Giorno per giorno – 25 Marzo 2009

Carissimi,
“Non temere, Maria, perché hai trovato grazia presso Dio. Ecco concepirai un figlio, lo darai alla luce e lo chiamerai Gesù. Sarà grande e chiamato Figlio dell’Altissimo” (Lc 1, 30-32). Chi non desiderebbe un figlio così, grande, quasi quanto Dio? Persino, siamo convinti, Carola, che ha sedici anni, ed è al quinto mese di gravidanza, incinta di Divino. Che solo per caso è il nome con cui qui chiamano lo Spirito Santo, dato che il nostro, più semplicemente, fa il moto-taxista nella Rua 15. Carola ci ha consegnato proprio oggi l’invito al suo “chá de panela”, una confraternizzazione, con tanto di lista di regali, che aiuta le giovani coppie a metter su casa. L’invito è aperto da questa frase: “Che io non abbia altro riposo che il tuo petto, altro rifugio che la tua mano, altro alimento che il tuo sorriso… E alla presenza di Dio io ti possa completare come il cammino che conduce, giorno dopo giorno, alla fonte di ogni amore”. Noi non sappiamo bene cosa attenderà, tra quattro mesi, il bimbo o la bimba che si affaccerà su questo spicchio di mondo, ma scommettiamo che Carola e Divino ce la metteranno tutta per farglielo sembrare bello. Grande, poi, per loro, sarà comunque grande, e anche figlio(a) di Dio, come noi tutti. Ma per tornare al Vangelo di oggi, come si può applicare a noi? Stasera abbiamo avuto Dom Eugenio, a presiedere l’Eucaristia, su all’Aparecida. E dopo aver ascoltato le letture ci siamo chiesti: se la promessa rivolta ad Acaz, nella profezia di Isaia, “Ecco la giovane è incinta e darà alla luce un figlio, e gli metterà nome Dio-con-noi” (Is 7, 14), si è compiuta prima, con la nascita di Ezechia, e poi, in maniera anche più piena e reale, con Cristo, come potrà essere vera ‘anche’ per noi la promessa rivolta a Maria? Com’è che noi, individualmente e comunitariamente, come Chiesa, possiamo offrire credibilmente al mondo che lo attende, un corpo nuovo al Figlio di Dio, cioè al Suo significato? Non al mondo di ieri, o di cent’anni fa, ma a questo nostro, di oggi, con le sue sfide, problemi, ansie, sofferenze, drammi? Come dare vita, carne e sangue alla parola originaria di Dio, cioè alla Sua compassione, o, se suona meglio, alla Sua simpatia per i nostri (e Suoi) contemporanei, senza correre il rischio, così presente ad ogni nostro passo, di far loro perdere anche quel poco di fede che non hanno? Come avere il cuore di Maria, anzi il suo fegato, per osare dire il nostro sì a Dio?
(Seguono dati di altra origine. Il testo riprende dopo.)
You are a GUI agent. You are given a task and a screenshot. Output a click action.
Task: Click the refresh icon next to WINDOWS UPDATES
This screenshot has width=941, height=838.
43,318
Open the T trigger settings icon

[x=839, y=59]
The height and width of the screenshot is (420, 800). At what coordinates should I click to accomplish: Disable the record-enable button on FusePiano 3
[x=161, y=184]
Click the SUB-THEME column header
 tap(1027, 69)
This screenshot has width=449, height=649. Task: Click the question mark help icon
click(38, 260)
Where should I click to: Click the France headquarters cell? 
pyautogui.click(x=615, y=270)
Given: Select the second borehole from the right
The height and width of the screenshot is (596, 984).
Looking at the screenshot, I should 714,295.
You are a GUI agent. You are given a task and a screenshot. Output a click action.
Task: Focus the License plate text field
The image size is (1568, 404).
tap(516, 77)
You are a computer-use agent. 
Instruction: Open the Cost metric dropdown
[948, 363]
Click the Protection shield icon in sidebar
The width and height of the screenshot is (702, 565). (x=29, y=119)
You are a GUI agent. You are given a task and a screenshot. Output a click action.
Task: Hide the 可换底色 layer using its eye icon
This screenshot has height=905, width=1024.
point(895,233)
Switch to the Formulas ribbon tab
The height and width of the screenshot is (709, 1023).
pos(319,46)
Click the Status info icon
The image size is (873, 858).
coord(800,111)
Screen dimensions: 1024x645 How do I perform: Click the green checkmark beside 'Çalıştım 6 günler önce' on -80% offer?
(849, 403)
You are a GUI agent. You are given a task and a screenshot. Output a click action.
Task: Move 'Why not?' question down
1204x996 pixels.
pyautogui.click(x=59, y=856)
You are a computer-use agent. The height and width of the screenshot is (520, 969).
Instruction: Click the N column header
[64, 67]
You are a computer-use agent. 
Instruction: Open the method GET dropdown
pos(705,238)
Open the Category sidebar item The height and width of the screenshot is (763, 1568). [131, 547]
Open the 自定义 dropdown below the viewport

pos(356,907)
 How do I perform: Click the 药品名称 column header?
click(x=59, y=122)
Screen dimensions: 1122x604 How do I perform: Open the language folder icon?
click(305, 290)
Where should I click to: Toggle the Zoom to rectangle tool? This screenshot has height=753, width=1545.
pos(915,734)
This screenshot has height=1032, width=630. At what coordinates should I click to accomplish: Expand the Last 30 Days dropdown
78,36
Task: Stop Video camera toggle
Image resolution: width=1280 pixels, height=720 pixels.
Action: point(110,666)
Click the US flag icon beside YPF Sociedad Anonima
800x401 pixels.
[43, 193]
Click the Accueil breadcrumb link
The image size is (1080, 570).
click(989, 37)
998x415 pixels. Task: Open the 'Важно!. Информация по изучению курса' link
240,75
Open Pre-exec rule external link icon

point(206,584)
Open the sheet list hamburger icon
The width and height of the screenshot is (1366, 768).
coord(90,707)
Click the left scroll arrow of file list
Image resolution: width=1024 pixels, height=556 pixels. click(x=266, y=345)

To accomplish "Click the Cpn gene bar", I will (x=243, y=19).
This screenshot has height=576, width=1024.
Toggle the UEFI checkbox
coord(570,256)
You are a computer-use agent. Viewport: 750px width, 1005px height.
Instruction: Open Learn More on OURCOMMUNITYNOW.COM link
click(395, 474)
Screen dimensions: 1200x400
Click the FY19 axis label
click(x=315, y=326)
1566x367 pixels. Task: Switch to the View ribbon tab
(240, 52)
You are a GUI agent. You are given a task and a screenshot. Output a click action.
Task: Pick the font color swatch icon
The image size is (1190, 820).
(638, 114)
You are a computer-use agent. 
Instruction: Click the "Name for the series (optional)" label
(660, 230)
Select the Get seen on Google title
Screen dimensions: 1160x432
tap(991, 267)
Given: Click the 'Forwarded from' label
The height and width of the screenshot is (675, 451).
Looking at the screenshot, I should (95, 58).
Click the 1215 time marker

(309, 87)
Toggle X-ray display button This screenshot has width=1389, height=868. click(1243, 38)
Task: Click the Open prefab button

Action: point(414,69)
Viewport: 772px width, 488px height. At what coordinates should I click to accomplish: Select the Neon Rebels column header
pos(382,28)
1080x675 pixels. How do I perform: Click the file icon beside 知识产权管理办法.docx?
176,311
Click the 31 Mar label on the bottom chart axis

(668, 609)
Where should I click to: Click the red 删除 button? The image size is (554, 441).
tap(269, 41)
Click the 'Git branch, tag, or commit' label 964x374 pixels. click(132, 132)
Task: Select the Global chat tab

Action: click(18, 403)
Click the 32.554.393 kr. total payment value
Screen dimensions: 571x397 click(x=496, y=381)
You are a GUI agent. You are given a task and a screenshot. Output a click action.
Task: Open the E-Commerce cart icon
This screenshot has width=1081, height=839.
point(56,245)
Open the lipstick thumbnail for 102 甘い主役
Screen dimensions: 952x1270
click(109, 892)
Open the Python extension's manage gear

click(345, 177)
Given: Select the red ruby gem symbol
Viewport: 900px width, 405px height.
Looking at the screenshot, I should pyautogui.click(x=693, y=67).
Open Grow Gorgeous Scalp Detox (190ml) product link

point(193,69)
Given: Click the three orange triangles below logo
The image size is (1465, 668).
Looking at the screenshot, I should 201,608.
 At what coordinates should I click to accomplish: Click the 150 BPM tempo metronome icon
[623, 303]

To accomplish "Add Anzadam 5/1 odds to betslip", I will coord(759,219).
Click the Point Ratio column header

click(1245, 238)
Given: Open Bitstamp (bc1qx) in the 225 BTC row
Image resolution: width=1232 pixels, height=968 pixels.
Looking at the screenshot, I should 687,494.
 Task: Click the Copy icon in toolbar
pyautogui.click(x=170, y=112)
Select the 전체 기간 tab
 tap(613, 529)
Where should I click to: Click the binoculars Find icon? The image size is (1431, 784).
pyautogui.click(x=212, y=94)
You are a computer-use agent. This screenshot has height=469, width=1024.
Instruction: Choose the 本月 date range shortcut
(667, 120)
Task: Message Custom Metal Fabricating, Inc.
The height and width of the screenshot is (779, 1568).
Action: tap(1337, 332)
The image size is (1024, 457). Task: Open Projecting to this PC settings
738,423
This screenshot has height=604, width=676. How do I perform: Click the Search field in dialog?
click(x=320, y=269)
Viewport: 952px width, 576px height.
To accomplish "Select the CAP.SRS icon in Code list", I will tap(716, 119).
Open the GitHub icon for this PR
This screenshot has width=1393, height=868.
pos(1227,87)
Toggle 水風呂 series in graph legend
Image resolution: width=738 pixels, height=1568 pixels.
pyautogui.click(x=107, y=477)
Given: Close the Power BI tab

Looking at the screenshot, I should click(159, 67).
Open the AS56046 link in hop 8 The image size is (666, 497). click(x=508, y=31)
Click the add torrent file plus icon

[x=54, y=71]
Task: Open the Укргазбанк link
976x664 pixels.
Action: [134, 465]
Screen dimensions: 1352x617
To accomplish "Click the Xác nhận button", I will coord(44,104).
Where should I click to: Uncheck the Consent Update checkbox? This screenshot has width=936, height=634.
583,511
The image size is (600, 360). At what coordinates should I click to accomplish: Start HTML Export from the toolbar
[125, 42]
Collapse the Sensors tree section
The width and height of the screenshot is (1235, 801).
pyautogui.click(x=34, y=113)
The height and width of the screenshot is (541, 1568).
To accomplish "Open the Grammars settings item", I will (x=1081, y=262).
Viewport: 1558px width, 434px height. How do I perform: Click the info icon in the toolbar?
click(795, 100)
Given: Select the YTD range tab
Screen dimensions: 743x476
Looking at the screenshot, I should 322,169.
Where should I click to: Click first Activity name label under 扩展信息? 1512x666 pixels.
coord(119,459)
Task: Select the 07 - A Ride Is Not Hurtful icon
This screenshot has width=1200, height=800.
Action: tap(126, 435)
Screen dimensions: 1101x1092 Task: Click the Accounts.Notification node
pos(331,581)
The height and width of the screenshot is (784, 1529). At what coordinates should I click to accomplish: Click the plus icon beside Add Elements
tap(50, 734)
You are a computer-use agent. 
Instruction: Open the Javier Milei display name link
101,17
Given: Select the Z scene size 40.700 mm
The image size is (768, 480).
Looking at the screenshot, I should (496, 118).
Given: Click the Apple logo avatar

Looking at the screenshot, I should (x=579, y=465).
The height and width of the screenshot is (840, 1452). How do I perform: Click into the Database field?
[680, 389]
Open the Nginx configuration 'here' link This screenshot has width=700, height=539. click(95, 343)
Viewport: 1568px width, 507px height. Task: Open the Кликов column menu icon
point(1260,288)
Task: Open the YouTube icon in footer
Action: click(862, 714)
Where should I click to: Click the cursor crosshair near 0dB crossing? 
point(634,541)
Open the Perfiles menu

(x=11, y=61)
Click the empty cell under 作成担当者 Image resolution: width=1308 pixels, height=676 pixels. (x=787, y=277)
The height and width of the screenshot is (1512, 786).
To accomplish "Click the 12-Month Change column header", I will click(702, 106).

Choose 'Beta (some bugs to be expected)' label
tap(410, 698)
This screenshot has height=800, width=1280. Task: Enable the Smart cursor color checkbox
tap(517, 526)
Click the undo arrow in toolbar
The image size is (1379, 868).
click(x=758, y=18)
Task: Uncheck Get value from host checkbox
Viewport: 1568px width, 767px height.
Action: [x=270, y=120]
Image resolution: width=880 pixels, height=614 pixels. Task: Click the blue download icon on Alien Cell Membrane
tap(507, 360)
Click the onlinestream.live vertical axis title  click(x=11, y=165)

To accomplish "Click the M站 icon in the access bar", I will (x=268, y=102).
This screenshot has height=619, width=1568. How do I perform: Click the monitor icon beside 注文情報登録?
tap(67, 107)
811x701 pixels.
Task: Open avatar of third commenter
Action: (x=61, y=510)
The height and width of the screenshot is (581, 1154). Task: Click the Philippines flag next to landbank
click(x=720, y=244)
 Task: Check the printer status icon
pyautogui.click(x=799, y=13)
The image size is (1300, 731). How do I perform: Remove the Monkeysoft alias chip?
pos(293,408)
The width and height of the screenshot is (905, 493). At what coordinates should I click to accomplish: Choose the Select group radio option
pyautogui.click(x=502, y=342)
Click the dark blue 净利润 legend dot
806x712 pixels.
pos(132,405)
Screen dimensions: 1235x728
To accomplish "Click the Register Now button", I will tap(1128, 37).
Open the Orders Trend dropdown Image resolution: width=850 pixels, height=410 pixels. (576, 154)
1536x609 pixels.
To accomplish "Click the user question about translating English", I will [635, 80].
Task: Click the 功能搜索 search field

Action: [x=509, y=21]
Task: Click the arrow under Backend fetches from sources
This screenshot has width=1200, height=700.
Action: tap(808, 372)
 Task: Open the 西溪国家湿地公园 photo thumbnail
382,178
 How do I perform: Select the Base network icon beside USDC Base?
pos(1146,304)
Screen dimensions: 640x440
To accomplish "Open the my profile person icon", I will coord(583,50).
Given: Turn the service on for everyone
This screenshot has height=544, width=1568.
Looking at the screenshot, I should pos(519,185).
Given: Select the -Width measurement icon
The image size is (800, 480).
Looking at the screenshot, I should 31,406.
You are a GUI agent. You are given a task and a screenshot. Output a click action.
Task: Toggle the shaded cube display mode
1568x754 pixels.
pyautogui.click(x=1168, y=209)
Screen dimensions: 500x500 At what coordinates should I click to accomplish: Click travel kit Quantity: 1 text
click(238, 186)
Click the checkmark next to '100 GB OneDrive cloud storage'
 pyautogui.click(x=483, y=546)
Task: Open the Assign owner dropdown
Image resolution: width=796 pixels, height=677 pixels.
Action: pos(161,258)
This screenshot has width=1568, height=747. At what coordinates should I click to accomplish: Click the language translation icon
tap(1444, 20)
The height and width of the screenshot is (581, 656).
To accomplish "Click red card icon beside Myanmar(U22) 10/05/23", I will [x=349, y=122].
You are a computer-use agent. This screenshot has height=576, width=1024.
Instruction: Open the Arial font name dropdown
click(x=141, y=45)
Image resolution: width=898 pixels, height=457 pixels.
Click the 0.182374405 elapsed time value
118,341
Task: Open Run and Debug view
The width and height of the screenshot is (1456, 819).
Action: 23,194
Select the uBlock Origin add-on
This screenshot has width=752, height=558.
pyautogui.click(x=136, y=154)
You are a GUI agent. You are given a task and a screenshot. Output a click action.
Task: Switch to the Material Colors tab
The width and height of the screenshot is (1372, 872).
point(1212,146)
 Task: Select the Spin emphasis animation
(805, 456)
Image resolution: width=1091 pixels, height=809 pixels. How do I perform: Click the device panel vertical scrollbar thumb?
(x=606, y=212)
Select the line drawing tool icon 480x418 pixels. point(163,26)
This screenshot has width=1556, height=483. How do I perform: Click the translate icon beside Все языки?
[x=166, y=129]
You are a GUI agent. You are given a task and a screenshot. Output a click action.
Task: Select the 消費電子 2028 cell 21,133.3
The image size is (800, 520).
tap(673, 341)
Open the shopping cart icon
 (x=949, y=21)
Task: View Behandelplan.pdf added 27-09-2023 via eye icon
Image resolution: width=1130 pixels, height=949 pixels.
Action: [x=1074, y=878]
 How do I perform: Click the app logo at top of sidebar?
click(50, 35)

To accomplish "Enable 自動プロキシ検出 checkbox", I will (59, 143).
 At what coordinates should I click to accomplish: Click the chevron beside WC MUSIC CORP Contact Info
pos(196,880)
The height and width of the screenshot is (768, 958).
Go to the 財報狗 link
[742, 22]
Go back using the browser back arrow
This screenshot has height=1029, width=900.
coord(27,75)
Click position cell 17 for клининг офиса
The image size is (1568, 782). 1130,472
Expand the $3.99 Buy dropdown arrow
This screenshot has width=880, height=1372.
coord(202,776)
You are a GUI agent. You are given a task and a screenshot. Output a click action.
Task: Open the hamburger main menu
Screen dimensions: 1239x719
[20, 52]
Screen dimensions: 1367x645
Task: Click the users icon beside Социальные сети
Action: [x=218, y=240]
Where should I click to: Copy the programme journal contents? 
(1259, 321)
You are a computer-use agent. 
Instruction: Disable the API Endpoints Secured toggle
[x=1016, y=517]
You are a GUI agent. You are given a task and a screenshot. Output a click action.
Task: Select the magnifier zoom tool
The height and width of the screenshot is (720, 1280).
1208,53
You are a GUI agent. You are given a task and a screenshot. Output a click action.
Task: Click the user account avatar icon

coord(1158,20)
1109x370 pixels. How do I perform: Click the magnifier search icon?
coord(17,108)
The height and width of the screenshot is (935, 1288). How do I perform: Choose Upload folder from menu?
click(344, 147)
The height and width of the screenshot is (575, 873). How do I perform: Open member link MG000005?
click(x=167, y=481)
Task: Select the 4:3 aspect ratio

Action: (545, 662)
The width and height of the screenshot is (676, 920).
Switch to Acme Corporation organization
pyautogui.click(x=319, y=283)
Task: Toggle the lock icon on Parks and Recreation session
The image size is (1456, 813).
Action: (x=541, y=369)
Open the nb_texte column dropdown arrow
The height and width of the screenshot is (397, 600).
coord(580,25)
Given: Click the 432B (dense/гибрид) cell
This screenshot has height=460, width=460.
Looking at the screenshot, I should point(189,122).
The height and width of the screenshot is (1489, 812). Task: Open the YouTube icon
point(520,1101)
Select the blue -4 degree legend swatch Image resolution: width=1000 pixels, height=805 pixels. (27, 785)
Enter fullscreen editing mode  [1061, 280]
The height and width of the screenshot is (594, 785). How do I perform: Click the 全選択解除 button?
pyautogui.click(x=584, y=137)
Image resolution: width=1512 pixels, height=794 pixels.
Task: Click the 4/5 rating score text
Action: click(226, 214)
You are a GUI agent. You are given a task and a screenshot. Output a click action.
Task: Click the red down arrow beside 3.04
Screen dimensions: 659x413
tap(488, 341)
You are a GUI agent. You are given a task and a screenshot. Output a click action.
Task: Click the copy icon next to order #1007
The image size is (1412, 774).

Le chiese d’oriente e d’occidente celebrano oggi l’Annunciazione del Signore.

25_ANNUNCIAT.JPGLa solennità vuole celebrare l’annuncio recato dall’angelo a Maria di Nazaret, che con il suo sì, accoglie e genere nella storia la Parola da cui tutto ha avuto origine. Maria è insieme figura dell’attesa di Israele e immagine di ogni credente, della Chiesa o dell’umanità, capace di incarnare il sogno di Dio.

I testi che la liturgia di questa Festa dell’Annunciazione del Signore propone alla nostra riflessione sono tratti da:
Profezia di Isaia, cap.7, 10-14; 8, 10; Salmo 40; Lettera agli Ebrei, cap.10, 4-10; Vangelo di Luca, cap.1, 26-38.

La preghiera del mercoledì è in comunione con quanti ricercano l’Assoluto della loro vita nella testimonianza per la pace, la fraternità e la giustizia.

Il calendario ci porta oggi anche la memoria del martirio di Margareth Clitherow, testimone della fede, ma ancor più dell’amore compassionevole di Dio.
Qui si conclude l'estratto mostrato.